Initially scripted to have the Sheriff of Nottingham in a heroic role opposite a villainous Robin Hood, with filming scheduled to begin in 2007, a dramatic turn in events delayed production until late 2009. Other factors included the 2008 Screen Actors Guild strike, Ridley Scott moving down from producer to director and his involvement in having the script and title changed from Nottingham to Robin Hood. In the end, and after much anticipated waiting, Scott has managed to have his film open the 63rd Cannes Film Festival on May 12th.  Will it win any awards? Unlikely. Will it captivate a world wide audience? Well, that depends. If you haven’t seen a Robin Hood movie before, then this will blow you away. If you are expecting Russell Crowe’s title character to blow Kevin Costner’s Robin Hood to smithereens, then like me, you may be disappointed. Perhaps that expectation may be justified from having seen a flawless partnership between Scott and Crowe. Somehow, that magic formula appears to have lost it’s potency over the years since that classic epic we all know as Gladiator. Having seen the outcome of that partnership manifest into the instant success that was Gladiator, I hope to be forgiven for expecting not only the same intensity here, but for also expecting a far greater experience. My problem here, was that I over estimated the results of this film by expecting to be overwhelmed, at the very least.

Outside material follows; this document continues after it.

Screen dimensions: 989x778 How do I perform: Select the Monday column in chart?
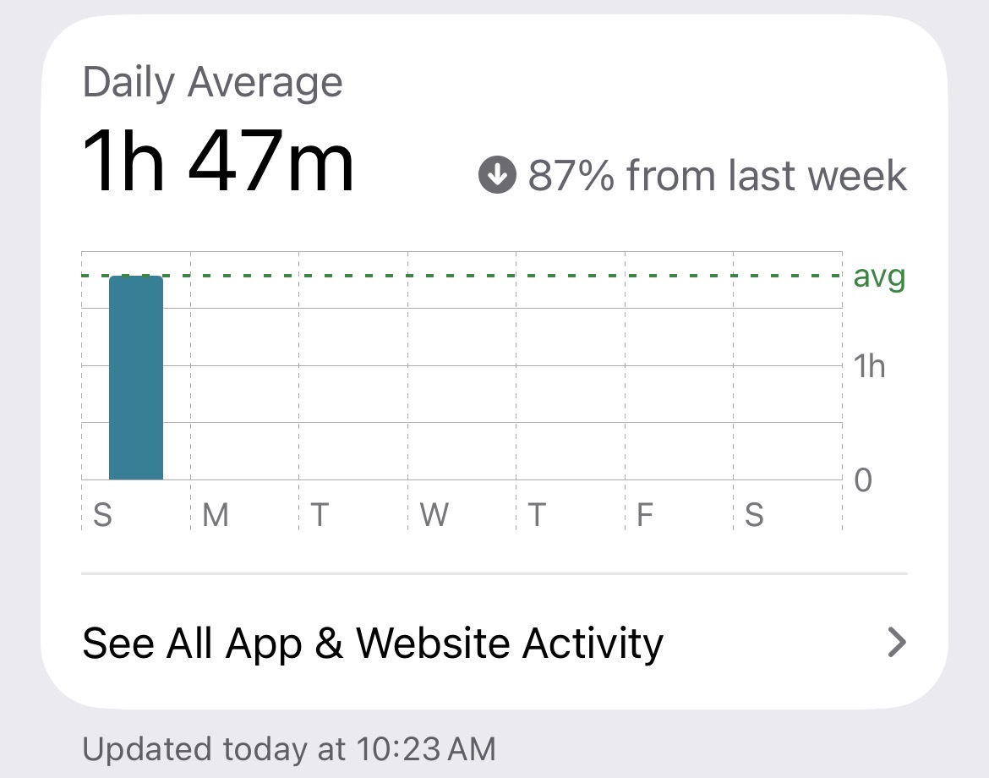(x=245, y=366)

On the other hand, as the supposed first real action epic of 2010 and regardless of Scott’s collaborated repute with Crowe, there will be more disappointment, if solely considered as an action epic. For those of us with an appetite, there’s almost none of the blood, gore and death we lapped up in Gladiator. But aside from the non-existent carnage, you can expect reasonably good portrayals from Crowe (a couple notches short of his role as General Maximus) and Cate Blanchett in a feisty role as Lady Marion, the widow of Sir Robert Loxley (Douglas Hodge). Given the coincidence that both leads are Aussi actors, on-screen chemistry is strangely deficient for some reason. Individually, their performance is equaled by splendid portrayals from Oscar Isaac as the newly appointed King John and Mark Strong as the latter’s double-dealing emissary. As expected from Scott, action is well choreographed and balanced by epically impressive cinematography from the White Cliffs of Dover to the lush English country side. The script on the other hand, fluctuates while mostly holding its ground. Helgeland’s 140 minute story starts off well, curiously enlightening us to who exactly Robin Hood was and what he did, before he came to be known as Robin Hood; an armed thief stealing from the rich to feed the poor. But true to the legend, Robin Hood never misses his target; Scott however, has let this one get away.

Component Grades

Blu-ray Disc
3 Stars

4 stars

Blu-ray Experience
3.5 stars


Blu-ray Details:

Available on Blu-ray - September 21, 2010
Screen Formats: 2.40:1
: English, English SDH, French, French SDH, Spanish, Spanish SDH
English: DTS-HD Master Audio 5.1; French: DTS 5.1; Spanish: DTS 5.1
Discs: 50GB Blu-ray Disc; Three-disc set (1 BD, 2 DVDs); Digital copy (on disc); Digital copy PSP (on disc); DVD copy; Bonus View (PiP); BD-Live; D-Box

On Blu-ray, Robin Hood is presented in a fantastic 1080p high definition transfer (2.40:1 ratio).  There are two versions to choose from: the theatrical cut (140 minutes) or the director’s cut (156 minutes).  Yet, for me, the director’s cut is the only version to watch.  With this cut, Scott fully fleshes out the relationship between Robin and Marion and restores the ‘Runaways’ subplot, effectively clearing up the randomness of some of the scenes in the theatrical cut.  This cut is also more aggressive in violence and tone.  That being said, both cuts of the film are fantastically captured by the glorious transfer; earthy in colors and rich in sound, thanks to a detail-oriented 5.1 DTS-HD sound mix.



  • Unfortunately and surprisingly, there is not a single commentary.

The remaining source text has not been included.